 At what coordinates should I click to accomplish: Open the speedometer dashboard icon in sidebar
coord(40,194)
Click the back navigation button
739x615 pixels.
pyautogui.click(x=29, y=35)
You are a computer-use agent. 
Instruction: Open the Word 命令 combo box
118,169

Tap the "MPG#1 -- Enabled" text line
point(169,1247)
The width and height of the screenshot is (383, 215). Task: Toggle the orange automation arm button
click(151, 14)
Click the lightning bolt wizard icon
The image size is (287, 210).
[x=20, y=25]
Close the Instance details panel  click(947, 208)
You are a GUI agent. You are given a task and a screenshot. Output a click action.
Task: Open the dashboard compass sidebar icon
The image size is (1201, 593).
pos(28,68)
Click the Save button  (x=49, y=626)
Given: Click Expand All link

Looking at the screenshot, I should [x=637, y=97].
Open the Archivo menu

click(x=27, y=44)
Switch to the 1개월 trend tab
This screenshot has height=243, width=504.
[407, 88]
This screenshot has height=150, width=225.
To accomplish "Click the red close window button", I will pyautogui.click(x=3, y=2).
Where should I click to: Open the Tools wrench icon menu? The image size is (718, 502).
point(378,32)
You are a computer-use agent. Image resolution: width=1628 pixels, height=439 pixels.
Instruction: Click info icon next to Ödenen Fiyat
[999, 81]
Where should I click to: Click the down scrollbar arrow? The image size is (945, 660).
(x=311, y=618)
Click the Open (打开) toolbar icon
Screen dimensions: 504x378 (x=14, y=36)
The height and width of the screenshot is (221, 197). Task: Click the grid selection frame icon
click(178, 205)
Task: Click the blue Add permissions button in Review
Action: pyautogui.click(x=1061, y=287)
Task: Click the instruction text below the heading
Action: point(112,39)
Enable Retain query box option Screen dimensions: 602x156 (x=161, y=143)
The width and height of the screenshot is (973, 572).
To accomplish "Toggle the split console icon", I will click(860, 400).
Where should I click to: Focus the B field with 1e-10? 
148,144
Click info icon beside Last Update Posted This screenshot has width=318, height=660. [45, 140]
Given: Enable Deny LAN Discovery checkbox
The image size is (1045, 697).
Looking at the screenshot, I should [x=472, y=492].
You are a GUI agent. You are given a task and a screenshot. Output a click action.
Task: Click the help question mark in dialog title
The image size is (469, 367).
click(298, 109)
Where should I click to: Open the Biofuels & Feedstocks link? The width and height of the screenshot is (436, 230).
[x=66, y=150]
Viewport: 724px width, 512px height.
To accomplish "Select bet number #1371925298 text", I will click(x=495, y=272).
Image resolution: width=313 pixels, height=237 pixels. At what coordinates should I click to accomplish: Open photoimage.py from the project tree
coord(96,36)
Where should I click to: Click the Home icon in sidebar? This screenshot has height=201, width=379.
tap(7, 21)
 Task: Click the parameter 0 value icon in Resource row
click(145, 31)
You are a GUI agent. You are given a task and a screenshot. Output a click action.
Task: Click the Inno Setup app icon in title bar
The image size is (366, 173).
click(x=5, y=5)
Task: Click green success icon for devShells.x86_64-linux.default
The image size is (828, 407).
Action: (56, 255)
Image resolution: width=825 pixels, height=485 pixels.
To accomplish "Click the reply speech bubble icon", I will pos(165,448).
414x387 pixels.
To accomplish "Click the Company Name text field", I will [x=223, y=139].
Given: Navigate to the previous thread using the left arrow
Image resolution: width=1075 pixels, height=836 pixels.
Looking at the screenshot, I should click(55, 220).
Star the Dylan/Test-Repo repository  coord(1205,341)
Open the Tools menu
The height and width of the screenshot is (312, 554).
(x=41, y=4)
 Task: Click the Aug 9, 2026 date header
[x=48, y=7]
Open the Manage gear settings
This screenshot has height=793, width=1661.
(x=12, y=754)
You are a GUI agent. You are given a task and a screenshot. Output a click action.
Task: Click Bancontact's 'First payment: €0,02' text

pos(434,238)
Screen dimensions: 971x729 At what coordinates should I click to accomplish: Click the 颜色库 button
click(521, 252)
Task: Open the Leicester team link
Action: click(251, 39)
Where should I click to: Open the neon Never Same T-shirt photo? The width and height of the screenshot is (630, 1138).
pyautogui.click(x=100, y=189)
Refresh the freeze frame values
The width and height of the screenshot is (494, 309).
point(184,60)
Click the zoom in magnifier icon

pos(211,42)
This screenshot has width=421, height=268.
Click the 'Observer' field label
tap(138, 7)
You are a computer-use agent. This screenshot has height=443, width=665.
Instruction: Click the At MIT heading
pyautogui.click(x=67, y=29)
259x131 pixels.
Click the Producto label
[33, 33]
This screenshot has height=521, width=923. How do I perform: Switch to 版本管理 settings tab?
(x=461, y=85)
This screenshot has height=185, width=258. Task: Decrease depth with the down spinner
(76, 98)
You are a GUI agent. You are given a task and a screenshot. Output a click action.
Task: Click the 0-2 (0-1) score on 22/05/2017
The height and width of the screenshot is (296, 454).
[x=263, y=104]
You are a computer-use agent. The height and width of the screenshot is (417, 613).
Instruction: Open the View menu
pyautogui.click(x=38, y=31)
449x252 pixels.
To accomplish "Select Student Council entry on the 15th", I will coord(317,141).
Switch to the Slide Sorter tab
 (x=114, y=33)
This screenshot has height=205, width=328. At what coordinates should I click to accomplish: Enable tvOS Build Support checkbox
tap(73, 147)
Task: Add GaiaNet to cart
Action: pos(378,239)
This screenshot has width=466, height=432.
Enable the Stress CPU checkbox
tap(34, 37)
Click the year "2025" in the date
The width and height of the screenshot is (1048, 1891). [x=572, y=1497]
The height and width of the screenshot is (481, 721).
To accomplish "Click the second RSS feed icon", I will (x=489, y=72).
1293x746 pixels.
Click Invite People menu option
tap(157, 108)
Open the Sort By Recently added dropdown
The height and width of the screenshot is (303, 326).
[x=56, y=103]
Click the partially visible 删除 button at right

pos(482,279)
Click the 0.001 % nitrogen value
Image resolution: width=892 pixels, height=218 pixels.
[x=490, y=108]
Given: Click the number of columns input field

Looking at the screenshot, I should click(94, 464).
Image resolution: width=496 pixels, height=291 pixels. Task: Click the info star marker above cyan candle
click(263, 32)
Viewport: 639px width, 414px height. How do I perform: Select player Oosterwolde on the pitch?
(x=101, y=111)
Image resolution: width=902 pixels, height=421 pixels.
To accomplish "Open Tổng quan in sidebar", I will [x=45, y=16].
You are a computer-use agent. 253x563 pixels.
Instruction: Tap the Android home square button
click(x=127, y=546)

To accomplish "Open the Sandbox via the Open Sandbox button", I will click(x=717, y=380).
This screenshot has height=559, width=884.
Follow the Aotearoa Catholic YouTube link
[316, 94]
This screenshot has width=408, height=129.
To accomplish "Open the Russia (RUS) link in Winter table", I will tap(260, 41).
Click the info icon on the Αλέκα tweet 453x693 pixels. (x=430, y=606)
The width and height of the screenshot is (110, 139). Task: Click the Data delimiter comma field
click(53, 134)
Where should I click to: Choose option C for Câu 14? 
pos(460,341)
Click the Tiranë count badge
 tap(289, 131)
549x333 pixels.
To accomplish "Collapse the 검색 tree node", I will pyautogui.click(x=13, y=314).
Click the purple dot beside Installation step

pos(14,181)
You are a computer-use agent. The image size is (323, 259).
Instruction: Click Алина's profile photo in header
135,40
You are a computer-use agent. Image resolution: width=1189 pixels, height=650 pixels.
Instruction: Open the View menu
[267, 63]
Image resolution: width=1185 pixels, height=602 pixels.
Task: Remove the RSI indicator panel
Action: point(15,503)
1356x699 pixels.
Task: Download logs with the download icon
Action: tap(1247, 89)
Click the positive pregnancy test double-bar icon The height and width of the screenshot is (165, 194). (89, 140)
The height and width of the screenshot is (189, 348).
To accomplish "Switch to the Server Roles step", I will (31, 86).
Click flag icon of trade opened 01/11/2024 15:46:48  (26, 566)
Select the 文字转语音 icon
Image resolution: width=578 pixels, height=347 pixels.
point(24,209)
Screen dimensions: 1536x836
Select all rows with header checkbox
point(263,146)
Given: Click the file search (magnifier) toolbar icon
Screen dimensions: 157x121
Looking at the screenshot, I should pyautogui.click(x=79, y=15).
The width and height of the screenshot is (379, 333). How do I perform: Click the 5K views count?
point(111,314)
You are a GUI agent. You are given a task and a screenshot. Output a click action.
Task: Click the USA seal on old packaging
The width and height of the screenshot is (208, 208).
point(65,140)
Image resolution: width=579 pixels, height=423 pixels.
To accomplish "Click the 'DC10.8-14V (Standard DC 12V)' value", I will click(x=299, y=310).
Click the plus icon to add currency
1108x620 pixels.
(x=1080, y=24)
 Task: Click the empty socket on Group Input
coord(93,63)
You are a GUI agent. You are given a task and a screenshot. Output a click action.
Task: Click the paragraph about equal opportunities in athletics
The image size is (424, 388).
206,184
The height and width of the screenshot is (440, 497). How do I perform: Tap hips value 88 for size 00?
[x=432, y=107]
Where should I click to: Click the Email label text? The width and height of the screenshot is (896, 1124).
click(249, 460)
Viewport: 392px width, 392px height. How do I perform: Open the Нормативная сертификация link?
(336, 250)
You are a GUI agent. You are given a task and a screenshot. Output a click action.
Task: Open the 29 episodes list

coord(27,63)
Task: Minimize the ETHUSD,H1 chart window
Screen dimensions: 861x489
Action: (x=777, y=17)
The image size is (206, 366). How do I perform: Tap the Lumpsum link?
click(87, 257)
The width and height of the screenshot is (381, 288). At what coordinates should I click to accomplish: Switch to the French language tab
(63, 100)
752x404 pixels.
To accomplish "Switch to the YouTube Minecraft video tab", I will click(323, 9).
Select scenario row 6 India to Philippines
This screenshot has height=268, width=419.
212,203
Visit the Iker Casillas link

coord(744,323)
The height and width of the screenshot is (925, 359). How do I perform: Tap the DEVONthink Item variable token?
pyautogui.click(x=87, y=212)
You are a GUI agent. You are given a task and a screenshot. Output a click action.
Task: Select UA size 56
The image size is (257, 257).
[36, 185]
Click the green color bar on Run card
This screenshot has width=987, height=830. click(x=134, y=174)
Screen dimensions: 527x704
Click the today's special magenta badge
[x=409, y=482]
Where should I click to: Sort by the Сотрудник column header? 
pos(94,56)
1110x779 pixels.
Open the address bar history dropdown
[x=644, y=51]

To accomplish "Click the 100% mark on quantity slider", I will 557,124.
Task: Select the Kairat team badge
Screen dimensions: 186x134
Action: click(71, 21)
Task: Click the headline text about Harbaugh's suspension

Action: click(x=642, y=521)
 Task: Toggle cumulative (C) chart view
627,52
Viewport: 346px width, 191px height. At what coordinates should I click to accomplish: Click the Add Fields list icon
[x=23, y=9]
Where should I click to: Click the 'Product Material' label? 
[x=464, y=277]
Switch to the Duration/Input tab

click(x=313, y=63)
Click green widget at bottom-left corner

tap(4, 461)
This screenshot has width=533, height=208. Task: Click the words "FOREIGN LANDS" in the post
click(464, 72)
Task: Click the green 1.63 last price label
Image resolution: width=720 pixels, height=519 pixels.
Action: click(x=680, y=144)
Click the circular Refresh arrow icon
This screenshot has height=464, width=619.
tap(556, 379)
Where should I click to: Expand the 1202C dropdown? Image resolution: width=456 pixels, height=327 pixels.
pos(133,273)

WHAT YOU SHOULD DO:
Filter the records for lines containing the word "computer" and copy each one.

RESPONSE TO THE EXERCISE:
You are a computer-use agent. 
You are a computer-use agent. Image resolution: width=1628 pixels, height=439 pixels.
You are a computer-use agent. This screenshot has height=443, width=665.
You are a computer-use agent. The height and width of the screenshot is (417, 613).
You are a computer-use agent. 253x563 pixels.
You are a computer-use agent. The image size is (323, 259).
You are a computer-use agent. Image resolution: width=1189 pixels, height=650 pixels.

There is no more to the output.